Взгляд его случайно остановился на дверце бара в книжном шкафу. А что, если выпить, и вдруг все пройдет, подумал он с неожиданной надеждой. Это же не инфаркт? Нет, решил он, надо дождаться врача. Неизвестно, как алкоголь действует при инсульте.
Он вспомнил о сыне, которого сейчас не было дома. Как бы его не напугать своим видом. Когда мальчик был поменьше, ему было лет восемь, он водил его к зубному врачу. Мальчику вырывали зуб. Какие-то там были затруднения. Как он кричал, бедный мальчик, какая невероятная мука была слышать этот долгий, несмолкающий крик. И когда после всего они возвращались домой, мальчик вдруг сказал ему:
— Наклонись, папа.
Он наклонился, и мальчик, обняв его за шею, поцеловал его в лицо. И ничего слаще этого поцелуя он, кажется, не испытывал в жизни. Обычно мальчик сурово отстранялся от его ласки и никогда сам не целовал его. А тут вдруг сам его так нежно поцеловал. Неужели только через страдание путь к высшему блаженству? Мальчик своим поцелуем как бы извинялся перед отцом за невольно причиненные ему страдания, благодарил за участие и просил прощения за то, что раньше всегда сурово отстранялся от его ласки.

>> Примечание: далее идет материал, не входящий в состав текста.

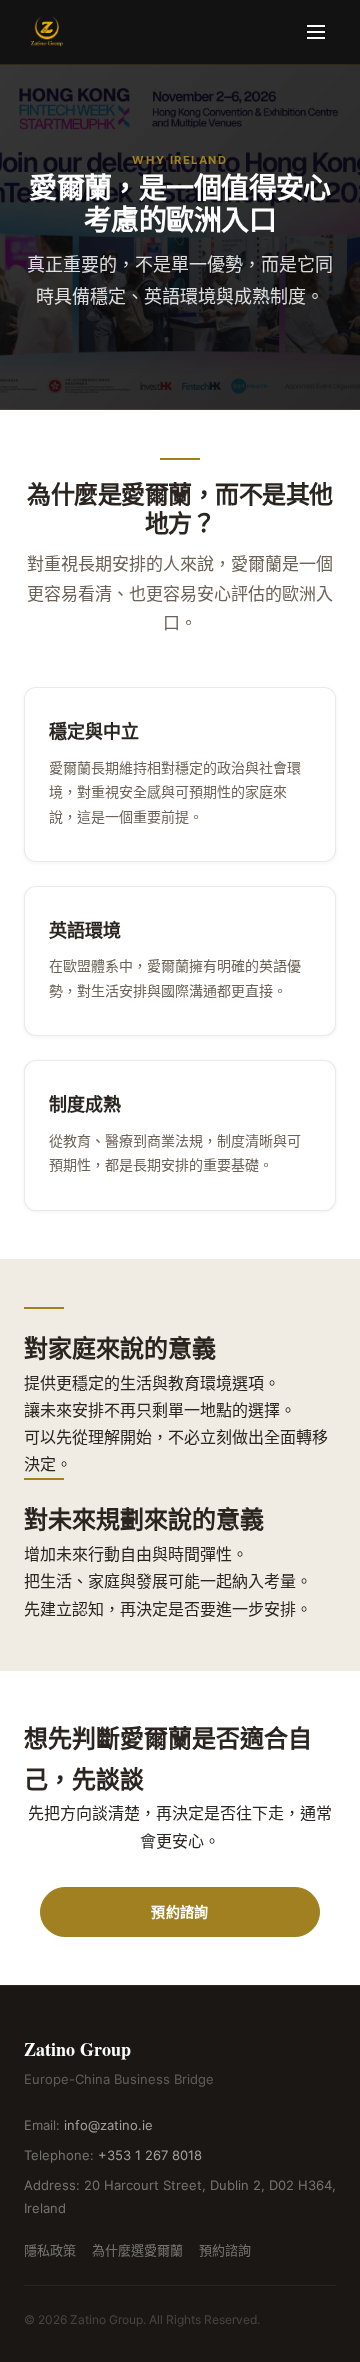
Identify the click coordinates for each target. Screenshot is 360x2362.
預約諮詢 (179, 1911)
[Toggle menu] (316, 32)
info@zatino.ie (108, 2125)
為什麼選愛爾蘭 (137, 2250)
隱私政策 (50, 2250)
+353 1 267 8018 (150, 2155)
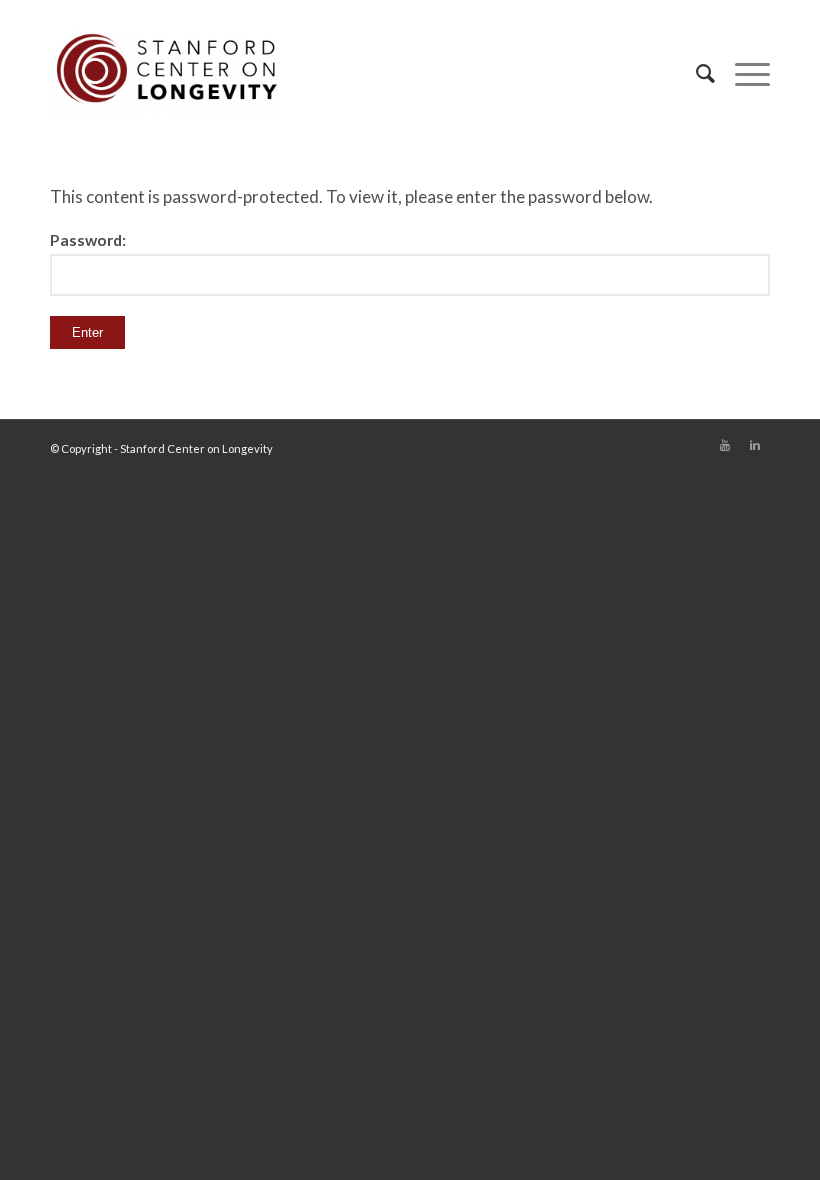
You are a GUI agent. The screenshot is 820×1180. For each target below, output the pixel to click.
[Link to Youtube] (725, 445)
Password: (88, 240)
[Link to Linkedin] (755, 445)
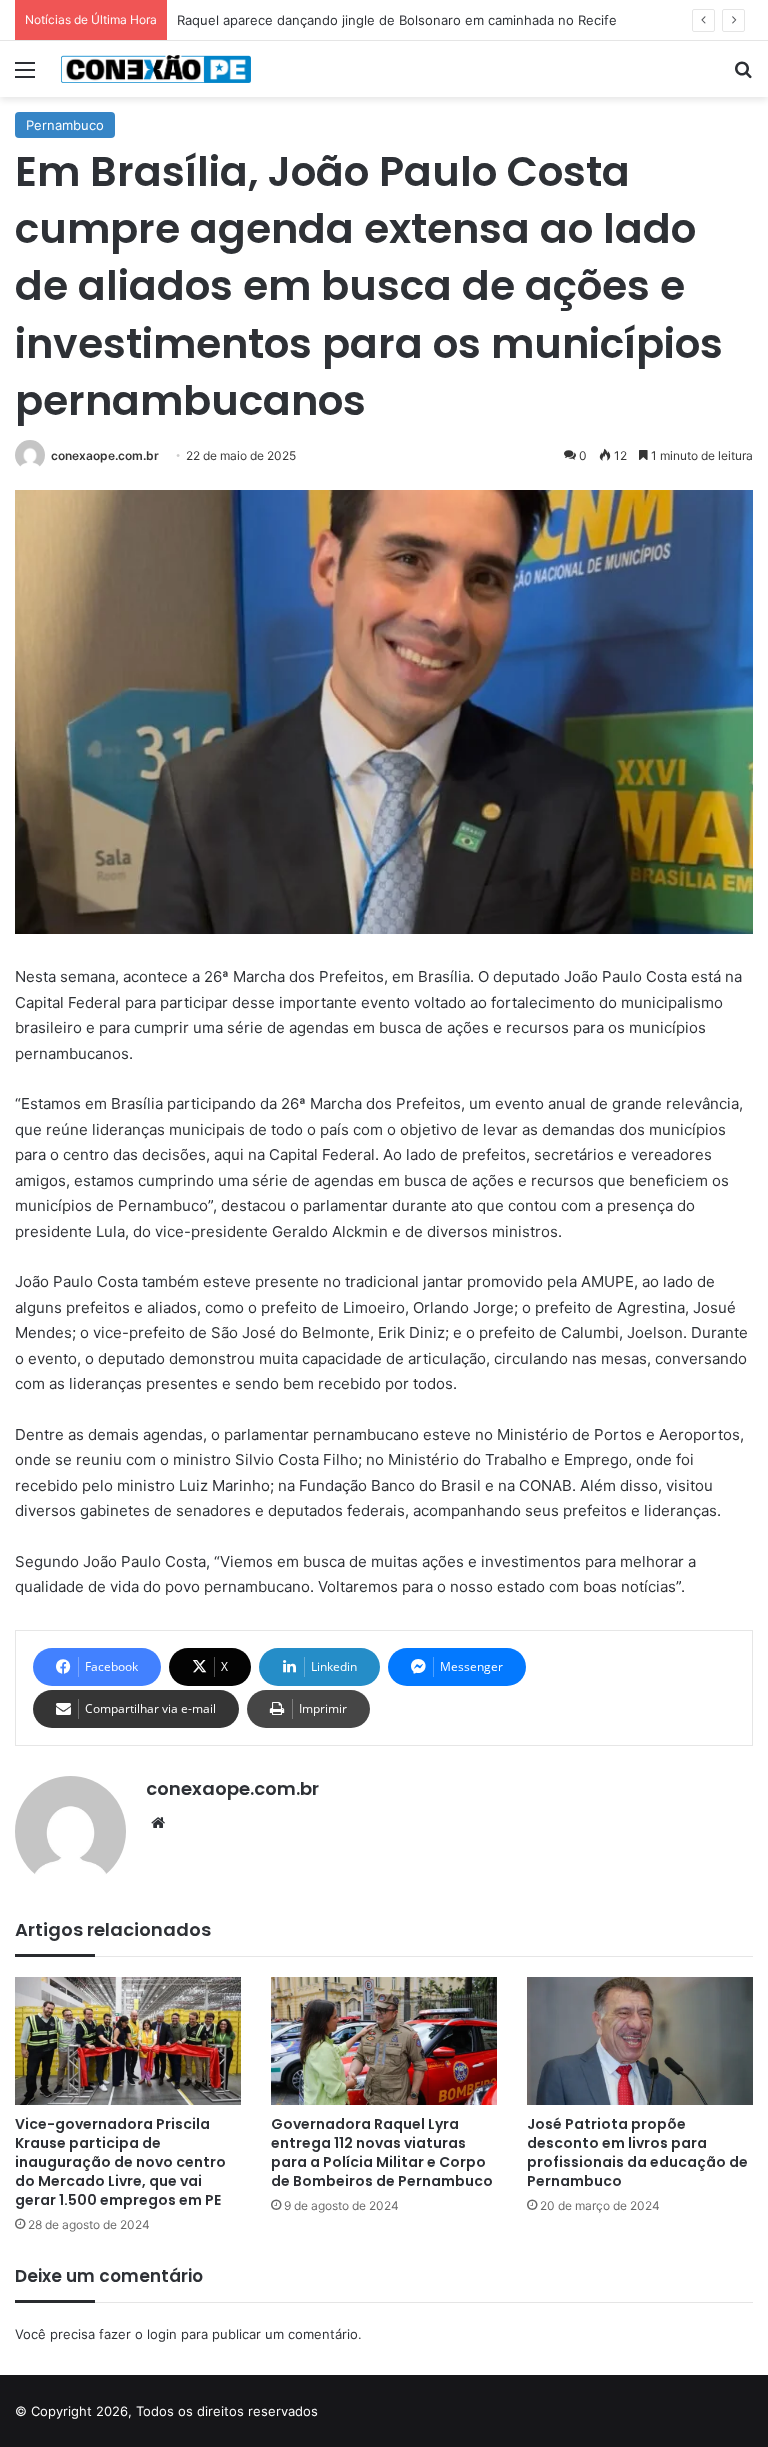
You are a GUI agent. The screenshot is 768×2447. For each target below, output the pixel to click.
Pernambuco (65, 125)
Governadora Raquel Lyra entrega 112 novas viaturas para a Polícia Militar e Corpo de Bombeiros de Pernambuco (382, 2152)
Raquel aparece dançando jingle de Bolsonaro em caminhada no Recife (397, 20)
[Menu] (25, 76)
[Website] (158, 1823)
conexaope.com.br (105, 455)
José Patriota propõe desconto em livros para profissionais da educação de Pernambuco (637, 2152)
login (162, 2334)
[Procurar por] (743, 76)
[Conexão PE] (156, 69)
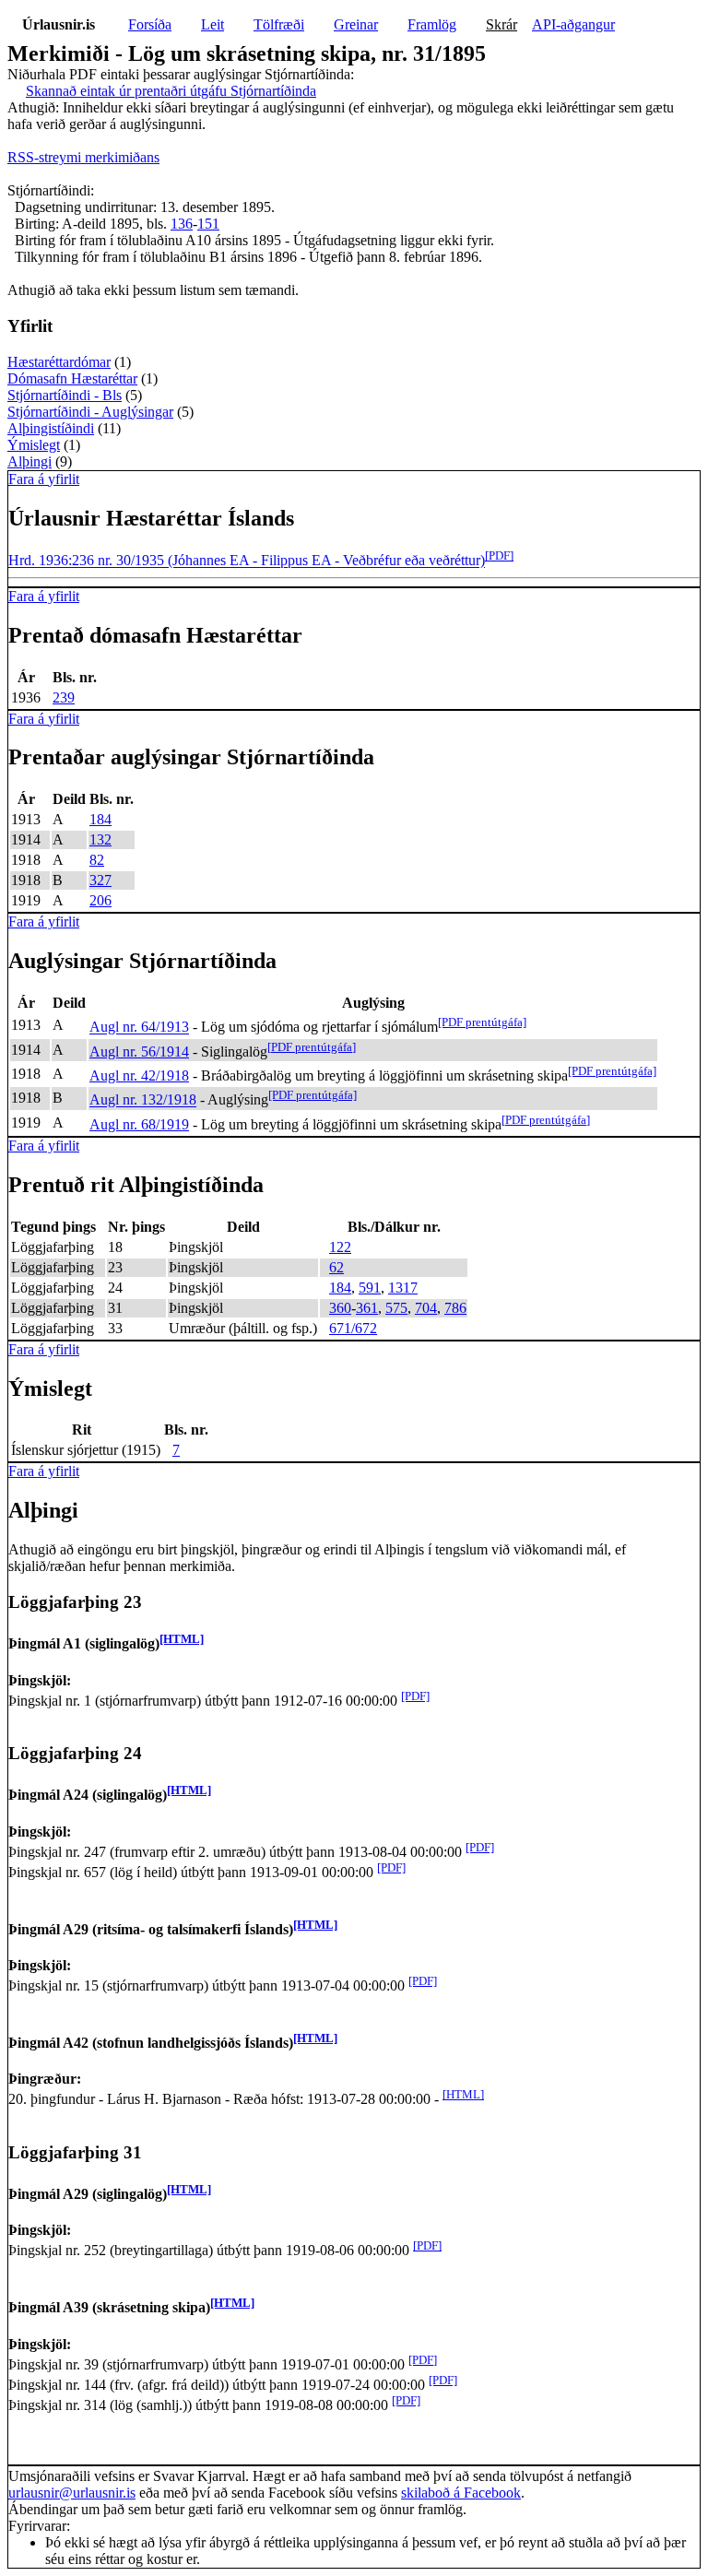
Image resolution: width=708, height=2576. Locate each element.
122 (340, 1247)
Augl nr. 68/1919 (139, 1124)
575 (396, 1308)
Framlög (431, 24)
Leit (212, 24)
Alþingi (29, 461)
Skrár (501, 24)
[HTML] (181, 1639)
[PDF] (499, 555)
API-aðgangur (573, 24)
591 (370, 1287)
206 (100, 900)
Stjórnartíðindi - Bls (64, 395)
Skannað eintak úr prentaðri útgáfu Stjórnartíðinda (171, 91)
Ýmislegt (33, 445)
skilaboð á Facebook (461, 2492)
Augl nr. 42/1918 (139, 1075)
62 (336, 1267)
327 (100, 880)
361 (367, 1308)
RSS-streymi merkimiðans (83, 157)
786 (455, 1308)
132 (100, 839)
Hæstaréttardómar (59, 362)
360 (340, 1308)
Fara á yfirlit (43, 479)
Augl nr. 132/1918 (142, 1100)
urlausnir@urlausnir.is (72, 2492)
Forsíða (149, 24)
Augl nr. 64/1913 (139, 1027)
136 (182, 223)
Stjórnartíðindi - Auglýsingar (90, 411)
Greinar (356, 24)
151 (208, 223)
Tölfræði (279, 24)
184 (100, 819)
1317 (403, 1287)
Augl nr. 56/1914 (139, 1051)
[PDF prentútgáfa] (482, 1022)
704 (426, 1308)
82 (96, 860)
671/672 (353, 1328)
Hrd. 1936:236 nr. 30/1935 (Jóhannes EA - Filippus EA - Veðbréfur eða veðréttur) (246, 561)
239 (64, 697)
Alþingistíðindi (50, 428)
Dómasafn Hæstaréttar (72, 378)
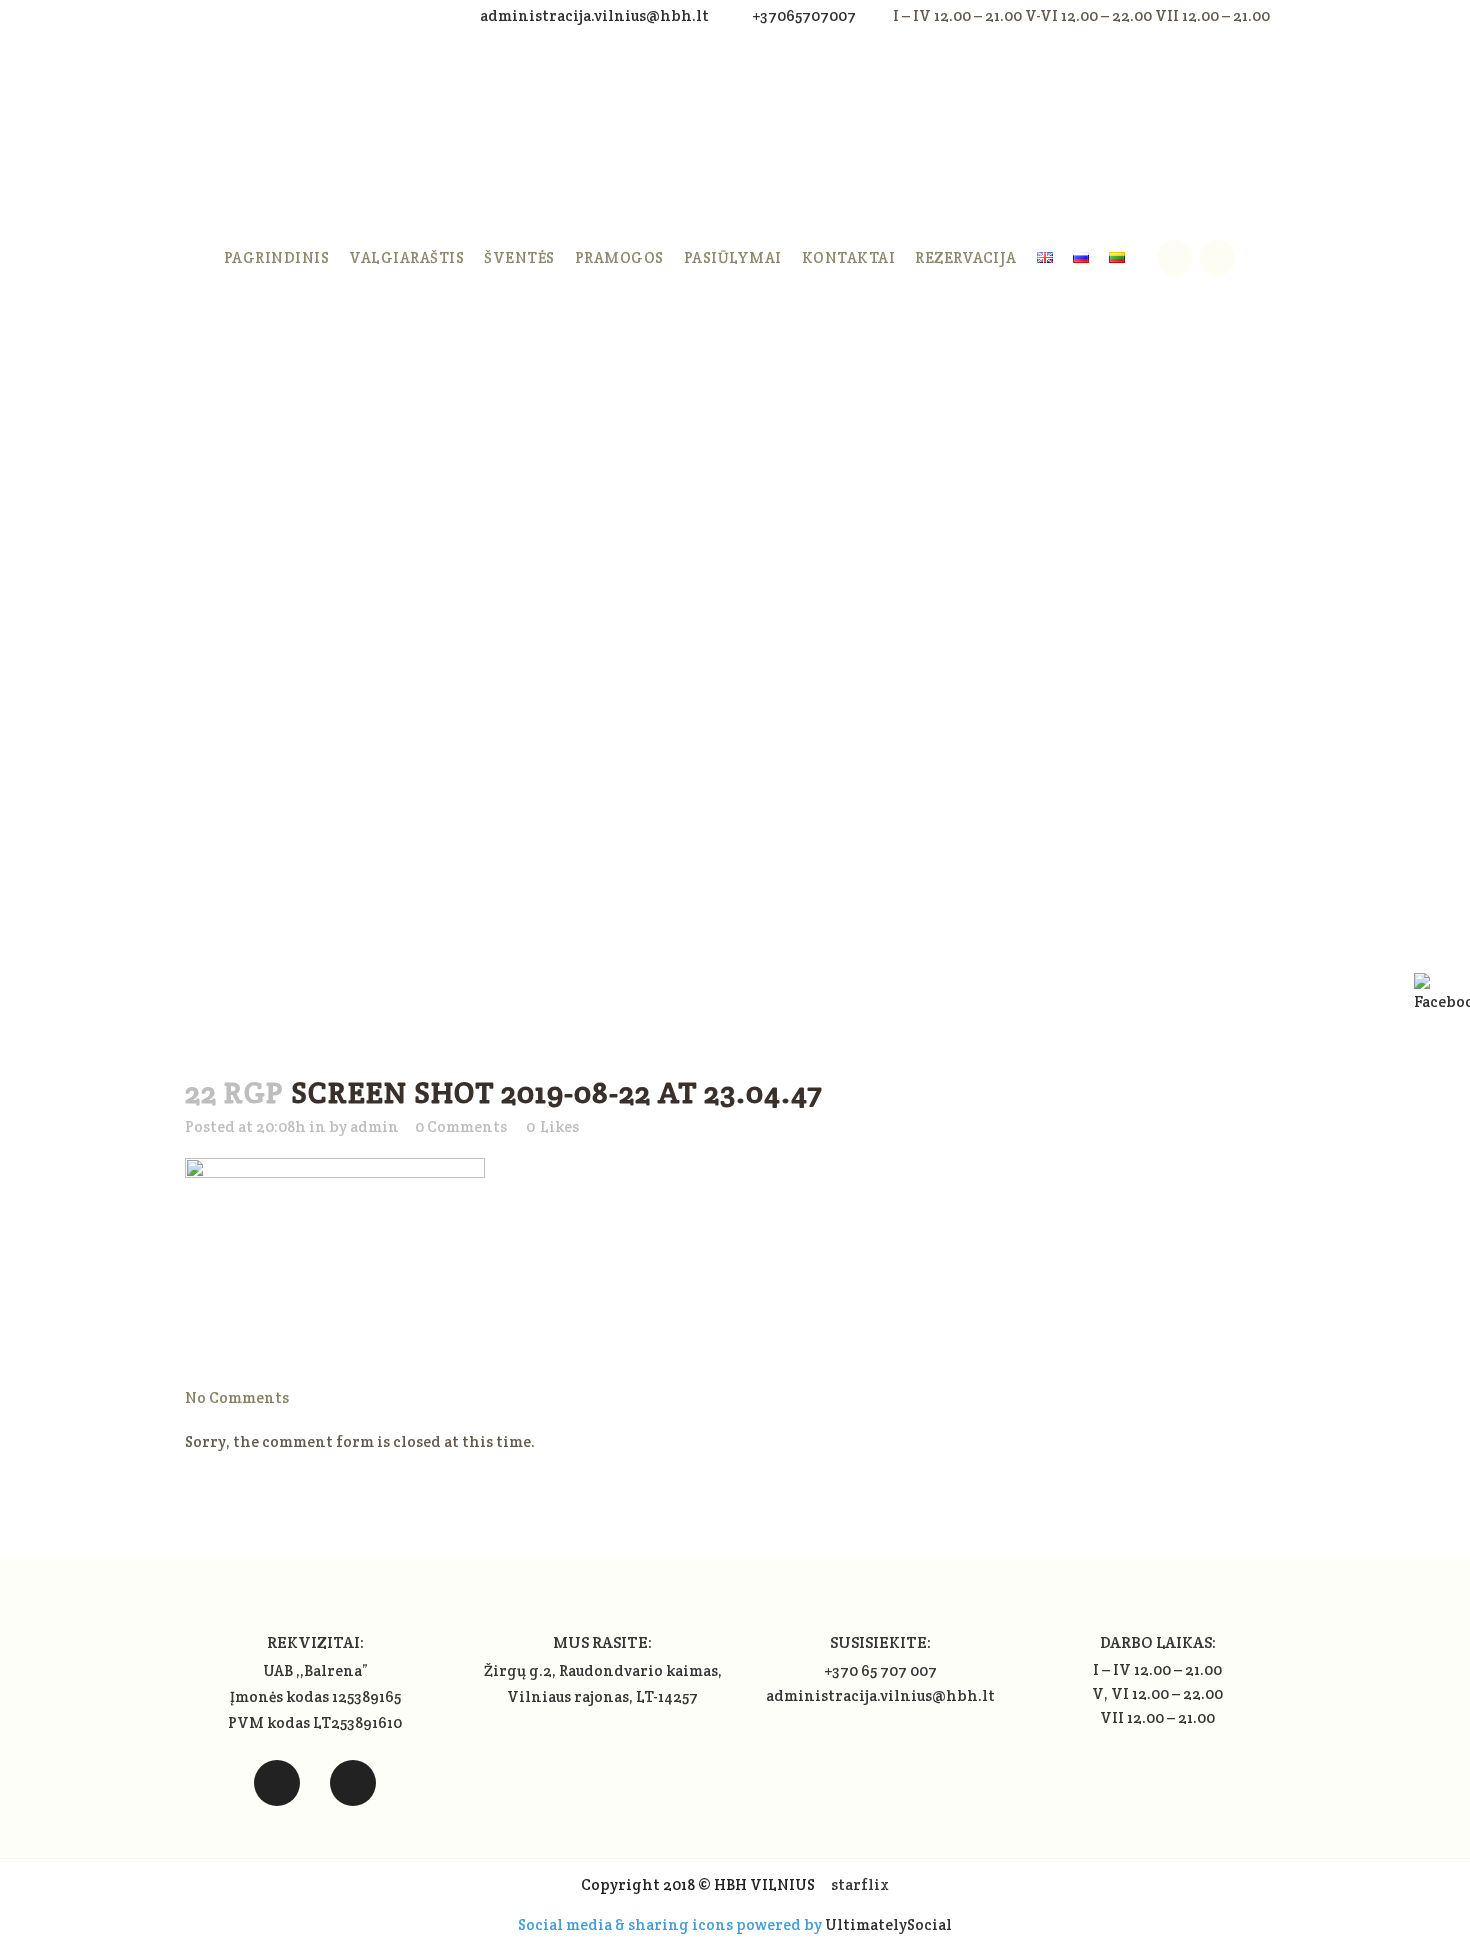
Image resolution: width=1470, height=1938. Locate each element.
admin (374, 1126)
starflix (860, 1884)
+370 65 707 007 (880, 1670)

Он думал о своем мальчике, а все остальное казалось ему ничтожным. И плоды его научных работ, в которые он вложил столько страсти и труда и которые сам он и многие коллеги находили значительными, сейчас ему казались банальными и жалкими. Кое-что из того, что брезжило в замыслах, кажется, чего-то стоило, но об этом лучше было не думать. Скорее всего, руки до этого не дойдут.
Позвонили в дверь, и в комнату вошли врач «скорой помощи» и медсестра. Жена полушепотом что-то им говорила. Врач, поздоровавшись, присела к нему на диван и, взяв его руку, пощупала пульс. Видимо, пульс ей ничего не подсказал.
— Что с вами случилось? — спросила она. — Расскажите.
— Я пришел в театр, — начал он, с трудом выговаривая слова, — и увидел…
И тут он понял, что об этом невозможно рассказать, и не только потому, что трудно выговаривать слова. Он замолк и задумался.
— И увидели, — вдруг подхватила врач, — неприятного вам человека?
Он был потрясен точностью ее догадки.
— Да! Да! — вскрикнул он и вдруг поверил, что будет жить. Он схватил правой рукой ее прохладную кисть. Было приятно ощущать ясную прохладу ее руки. Но как она могла догадаться о том, что случилось?
— Вы просто переволновались, — сказала она, — скоро все пройдет.
Через несколько минут она сделала ему какой-то укол и ушла. Он почувствовал, что ему стало гораздо лучше. Лекарство сняло дурноту и как-то слегка опьянило его. И сейчас он снова задумался о жизни. Она ему представлялась теперь такой же ничтожной, но милой в своей ничтожности. Надо жалеть жизнь, замирая от нежности, думал он, надо любить ее, как беспомощного, глупого ребенка, из которого когда-нибудь что-нибудь получится. Но сейчас, сегодня глупо ждать от нее значительности и смысла. Именно в том и смысл, чтобы любить ее такой вот ничтожной, слабой, глупой. Лекарство, видимо, делало свое дело. По всему телу растекалась блаженная слабость, но рука и нога уже больше не отнимались, разделив со всем его телом эту блаженную беспомощность.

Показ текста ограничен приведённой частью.